Expense and Payroll Schemes

  • Ensure segregation of duties between:
    • Cash management and statement/ledger reconciliation;
    • Cash and cheque depositing and accounting data entry;
    • Transaction authorization/asset custody and account review and reconciliation;
    • Cheque preparation and cheque signing;
    • Cheque preparation and bank reconciliations;
    • Maintaining stock of continuous forms (invoices, cheques, etc.) and accounting for them.
  • Ensure frequent review of the general ledger, especially for adjustments.
  • Ensure monthly reconciliations of all bank accounts.
  • Ensure all use of corporate credit cards and purchase cards is monitored and that employees who fail to submit proper supporting documents are identified on a monthly basis.
  • Ensure regular review of payroll to identify potentially fictitious or departed employees.
  • Conduct annual and random audits; utilize independent management review of bank reconciliations and payroll (e.g. review should be completed by someone other than the person who completed the transaction).

Billing Schemes

  • Implement policies limiting or prohibiting personal dealings with and accepting gifts from vendors and where allowed, require disclosure.
  • Implement policies regarding approval thresholds/transaction authorization limits.
  • Ensure written contracts or purchase orders are in place for all invoices.
  • Ensure vendor invoices include purchase order numbers and detailed description of work performed.
  • Process all vendor invoices through the accounting system and cross reference with purchase orders created by separate departments.
  • Require the recipients of all goods and services supplied by vendors to sign off in order to approve the payments of all invoices.
  • Maintain a list of approved vendors and routinely review the list for unknown vendors and duplicate entries.
  • Track and regularly update inventory of high dollar value equipment and parts.

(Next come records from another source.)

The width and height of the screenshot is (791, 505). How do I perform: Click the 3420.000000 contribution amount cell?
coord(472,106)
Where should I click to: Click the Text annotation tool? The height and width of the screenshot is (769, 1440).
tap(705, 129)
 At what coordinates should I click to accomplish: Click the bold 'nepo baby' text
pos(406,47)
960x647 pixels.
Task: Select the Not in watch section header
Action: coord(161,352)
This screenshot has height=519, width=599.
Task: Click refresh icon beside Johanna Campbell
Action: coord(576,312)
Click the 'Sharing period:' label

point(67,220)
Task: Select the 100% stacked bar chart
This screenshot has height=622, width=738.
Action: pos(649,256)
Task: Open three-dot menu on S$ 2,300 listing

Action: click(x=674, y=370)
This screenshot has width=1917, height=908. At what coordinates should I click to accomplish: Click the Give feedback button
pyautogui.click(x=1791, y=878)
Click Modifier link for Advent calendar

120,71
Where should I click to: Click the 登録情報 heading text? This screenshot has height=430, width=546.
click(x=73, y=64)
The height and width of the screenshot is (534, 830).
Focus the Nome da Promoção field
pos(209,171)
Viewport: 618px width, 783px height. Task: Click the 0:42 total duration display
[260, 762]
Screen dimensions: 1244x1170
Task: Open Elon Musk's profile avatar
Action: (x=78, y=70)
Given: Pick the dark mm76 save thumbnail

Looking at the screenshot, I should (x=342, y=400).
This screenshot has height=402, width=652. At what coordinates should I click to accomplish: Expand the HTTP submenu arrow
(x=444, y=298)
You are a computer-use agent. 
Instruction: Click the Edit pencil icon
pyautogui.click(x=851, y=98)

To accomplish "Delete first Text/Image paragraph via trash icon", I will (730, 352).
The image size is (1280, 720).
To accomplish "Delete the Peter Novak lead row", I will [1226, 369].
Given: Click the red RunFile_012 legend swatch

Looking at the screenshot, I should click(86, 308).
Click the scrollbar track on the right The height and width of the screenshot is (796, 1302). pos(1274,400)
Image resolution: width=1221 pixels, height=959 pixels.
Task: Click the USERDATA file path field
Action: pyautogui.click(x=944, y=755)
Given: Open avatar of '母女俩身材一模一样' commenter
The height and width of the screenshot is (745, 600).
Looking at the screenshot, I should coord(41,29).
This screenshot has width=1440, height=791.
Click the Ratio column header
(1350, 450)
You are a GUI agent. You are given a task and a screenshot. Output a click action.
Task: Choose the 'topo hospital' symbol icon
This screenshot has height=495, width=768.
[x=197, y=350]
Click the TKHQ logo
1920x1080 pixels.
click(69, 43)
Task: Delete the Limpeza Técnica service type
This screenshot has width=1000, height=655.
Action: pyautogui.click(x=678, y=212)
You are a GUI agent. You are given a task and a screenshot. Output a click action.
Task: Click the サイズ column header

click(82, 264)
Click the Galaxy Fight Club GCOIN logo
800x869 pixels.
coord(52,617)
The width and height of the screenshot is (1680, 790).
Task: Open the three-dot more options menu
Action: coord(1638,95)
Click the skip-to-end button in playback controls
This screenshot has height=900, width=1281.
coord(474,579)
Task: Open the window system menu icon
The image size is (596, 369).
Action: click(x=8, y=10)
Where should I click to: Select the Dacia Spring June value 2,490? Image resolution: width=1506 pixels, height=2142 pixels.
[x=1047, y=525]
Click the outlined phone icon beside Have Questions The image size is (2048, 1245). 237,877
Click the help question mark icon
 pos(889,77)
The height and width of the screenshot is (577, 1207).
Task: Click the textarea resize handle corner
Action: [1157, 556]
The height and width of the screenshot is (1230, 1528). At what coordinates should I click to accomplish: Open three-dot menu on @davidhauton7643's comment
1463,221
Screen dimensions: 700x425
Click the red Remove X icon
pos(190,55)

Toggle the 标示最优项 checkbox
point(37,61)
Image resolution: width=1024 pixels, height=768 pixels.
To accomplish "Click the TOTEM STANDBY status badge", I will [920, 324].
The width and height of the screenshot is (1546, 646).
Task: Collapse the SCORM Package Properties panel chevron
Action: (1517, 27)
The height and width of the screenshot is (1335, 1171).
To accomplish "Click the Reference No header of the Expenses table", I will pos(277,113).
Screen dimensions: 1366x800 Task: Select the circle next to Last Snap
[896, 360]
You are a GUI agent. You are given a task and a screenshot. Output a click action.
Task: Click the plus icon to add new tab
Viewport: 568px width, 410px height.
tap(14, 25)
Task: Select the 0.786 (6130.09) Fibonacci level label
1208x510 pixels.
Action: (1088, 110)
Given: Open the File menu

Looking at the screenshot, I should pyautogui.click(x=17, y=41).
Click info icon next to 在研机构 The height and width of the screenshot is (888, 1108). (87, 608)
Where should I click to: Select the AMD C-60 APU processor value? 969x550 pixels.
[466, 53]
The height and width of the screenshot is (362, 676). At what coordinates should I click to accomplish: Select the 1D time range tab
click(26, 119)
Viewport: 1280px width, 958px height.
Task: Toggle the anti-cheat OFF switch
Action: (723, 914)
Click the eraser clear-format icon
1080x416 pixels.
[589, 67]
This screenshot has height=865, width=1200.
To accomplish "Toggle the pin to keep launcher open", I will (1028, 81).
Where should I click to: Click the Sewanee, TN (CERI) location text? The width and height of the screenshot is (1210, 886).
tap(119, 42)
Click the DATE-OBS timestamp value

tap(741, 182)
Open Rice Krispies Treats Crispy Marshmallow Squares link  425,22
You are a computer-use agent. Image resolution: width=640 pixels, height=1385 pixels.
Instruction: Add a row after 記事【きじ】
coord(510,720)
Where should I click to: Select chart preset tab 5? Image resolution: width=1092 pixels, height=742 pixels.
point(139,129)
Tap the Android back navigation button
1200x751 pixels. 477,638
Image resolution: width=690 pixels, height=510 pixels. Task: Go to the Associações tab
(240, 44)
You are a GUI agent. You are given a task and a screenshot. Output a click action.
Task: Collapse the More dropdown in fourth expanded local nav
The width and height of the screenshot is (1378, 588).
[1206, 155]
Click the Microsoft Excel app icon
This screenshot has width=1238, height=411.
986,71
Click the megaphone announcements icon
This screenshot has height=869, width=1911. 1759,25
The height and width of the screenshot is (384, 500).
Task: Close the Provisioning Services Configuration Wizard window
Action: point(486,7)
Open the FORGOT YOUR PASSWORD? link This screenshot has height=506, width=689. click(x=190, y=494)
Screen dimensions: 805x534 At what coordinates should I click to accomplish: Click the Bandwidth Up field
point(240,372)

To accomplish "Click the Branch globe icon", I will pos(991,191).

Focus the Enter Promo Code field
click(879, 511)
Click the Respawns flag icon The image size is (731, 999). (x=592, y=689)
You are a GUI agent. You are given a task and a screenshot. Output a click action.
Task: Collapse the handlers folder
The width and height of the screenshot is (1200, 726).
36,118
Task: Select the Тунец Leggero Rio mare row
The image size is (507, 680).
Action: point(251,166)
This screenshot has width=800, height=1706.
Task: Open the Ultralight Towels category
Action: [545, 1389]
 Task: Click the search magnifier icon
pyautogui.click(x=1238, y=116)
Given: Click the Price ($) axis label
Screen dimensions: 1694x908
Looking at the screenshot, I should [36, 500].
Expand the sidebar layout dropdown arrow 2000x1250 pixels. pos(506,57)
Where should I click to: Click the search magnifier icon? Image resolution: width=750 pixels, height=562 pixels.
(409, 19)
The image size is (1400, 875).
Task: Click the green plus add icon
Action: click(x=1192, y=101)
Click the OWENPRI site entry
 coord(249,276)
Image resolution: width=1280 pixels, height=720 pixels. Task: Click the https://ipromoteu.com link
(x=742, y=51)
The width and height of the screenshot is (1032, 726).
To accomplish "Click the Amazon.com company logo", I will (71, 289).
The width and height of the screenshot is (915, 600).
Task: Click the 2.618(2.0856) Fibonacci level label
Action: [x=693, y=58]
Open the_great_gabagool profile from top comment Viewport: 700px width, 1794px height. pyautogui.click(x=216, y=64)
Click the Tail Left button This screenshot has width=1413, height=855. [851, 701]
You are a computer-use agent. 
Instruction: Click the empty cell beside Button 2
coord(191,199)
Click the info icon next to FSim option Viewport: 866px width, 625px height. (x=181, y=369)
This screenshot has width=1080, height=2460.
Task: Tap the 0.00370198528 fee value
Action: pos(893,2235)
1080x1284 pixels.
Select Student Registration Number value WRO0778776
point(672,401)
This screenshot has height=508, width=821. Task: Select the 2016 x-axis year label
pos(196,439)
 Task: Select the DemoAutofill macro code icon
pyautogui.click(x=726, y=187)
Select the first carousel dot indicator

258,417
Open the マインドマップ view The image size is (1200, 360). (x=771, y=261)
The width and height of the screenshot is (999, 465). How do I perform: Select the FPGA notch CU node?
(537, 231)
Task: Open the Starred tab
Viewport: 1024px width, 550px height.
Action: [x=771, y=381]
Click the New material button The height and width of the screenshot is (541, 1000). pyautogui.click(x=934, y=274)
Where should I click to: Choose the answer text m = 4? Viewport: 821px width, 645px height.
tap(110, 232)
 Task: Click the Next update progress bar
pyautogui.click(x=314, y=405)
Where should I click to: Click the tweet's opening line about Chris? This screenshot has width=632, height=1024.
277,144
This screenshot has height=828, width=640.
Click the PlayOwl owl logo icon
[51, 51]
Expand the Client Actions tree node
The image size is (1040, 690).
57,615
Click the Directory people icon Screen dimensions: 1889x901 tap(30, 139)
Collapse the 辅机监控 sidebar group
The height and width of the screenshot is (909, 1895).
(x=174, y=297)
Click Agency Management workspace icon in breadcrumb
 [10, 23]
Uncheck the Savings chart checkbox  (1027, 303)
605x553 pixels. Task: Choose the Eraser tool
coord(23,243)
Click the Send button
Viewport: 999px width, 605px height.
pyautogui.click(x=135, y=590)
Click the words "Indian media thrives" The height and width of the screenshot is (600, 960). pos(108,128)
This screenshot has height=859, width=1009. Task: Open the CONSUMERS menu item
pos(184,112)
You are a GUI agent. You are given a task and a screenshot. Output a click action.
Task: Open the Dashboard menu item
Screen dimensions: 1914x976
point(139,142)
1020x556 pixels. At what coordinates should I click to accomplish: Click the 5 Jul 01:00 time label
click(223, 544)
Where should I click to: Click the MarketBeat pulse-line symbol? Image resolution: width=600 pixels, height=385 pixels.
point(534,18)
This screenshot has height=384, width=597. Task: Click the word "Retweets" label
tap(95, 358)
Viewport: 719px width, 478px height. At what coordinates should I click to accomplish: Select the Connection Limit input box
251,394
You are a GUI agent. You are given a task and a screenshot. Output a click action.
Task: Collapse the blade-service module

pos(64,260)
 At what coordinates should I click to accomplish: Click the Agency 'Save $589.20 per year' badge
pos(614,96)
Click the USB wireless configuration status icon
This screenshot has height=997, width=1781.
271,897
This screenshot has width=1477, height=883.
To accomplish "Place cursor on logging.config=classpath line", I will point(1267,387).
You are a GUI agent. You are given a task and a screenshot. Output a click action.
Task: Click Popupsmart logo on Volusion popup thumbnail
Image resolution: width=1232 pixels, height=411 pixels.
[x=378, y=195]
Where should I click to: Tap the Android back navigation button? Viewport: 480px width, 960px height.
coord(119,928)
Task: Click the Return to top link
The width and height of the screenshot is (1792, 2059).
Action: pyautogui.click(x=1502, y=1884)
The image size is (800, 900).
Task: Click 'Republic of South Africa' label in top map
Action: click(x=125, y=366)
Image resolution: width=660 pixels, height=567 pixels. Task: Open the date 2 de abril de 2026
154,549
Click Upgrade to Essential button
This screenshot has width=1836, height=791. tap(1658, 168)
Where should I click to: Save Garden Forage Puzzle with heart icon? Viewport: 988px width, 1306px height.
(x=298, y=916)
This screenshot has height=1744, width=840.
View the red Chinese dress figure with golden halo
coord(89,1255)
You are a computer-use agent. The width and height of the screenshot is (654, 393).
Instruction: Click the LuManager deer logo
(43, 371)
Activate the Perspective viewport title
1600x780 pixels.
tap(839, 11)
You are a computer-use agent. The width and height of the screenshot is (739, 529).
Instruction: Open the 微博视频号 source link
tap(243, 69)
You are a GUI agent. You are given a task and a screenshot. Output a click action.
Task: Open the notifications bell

Electronic Payments and Cheque Tampering

  • Implement electronic payments wherever possible; ensure use of encryption, authentication and firewalls to secure information.
  • Consider use of electronic fraud detection systems (e.g. email monitoring).
  • If cheques are utilized:
    • Restrict access to blank cheque stock;
    • Implement fraud detection processes by utilizing the healthcare organization’s banking services provider (positive pay or cheque images) to confirm the authenticity of cashed cheques on a daily basis;
    • Verify signatures, payee names, and that cheques are not altered, out-of-sequence, or missing;
    • Incorporate cheque enhanced security features (e.g. holograms);
    • Require a sufficient number of independent management signatories;
    • Ensure all supplier cheques are mailed, not picked up by employees.

Red Flags

  • Investigate behavioural red flags for staff involved in management of finances which may be indicative of fraud, including severe stress, financial difficulties, drug or alcohol abuse, gambling, extreme nervousness, living beyond apparent means, defensiveness when questioned about procedures, reluctance to delegate work, suppliers who insist on dealing with one individual, and employees who take no or limited days off.
  • Ensure mandatory number of consecutive vacation days for staff handling financial transactions and implement job rotation policies.
  • Investigate unknown payees, missing or out of sequence cheques, altered cheques, cheques signed by unauthorized personnel and unusual or repetitive invoice amounts.
  • Investigate procurement fraud red flags such as repeated awards to the same entity, unjustified sole source awards, unusual bid patterns, questionable bidders, changes in scope of work and numerous post award change orders.
  • Review approved vendor lists and investigate unknown vendors, vendors with no physical address or telephone number, vendors with no Internet presence and vendors with names similar to those of employees, relatives of employees or other vendors.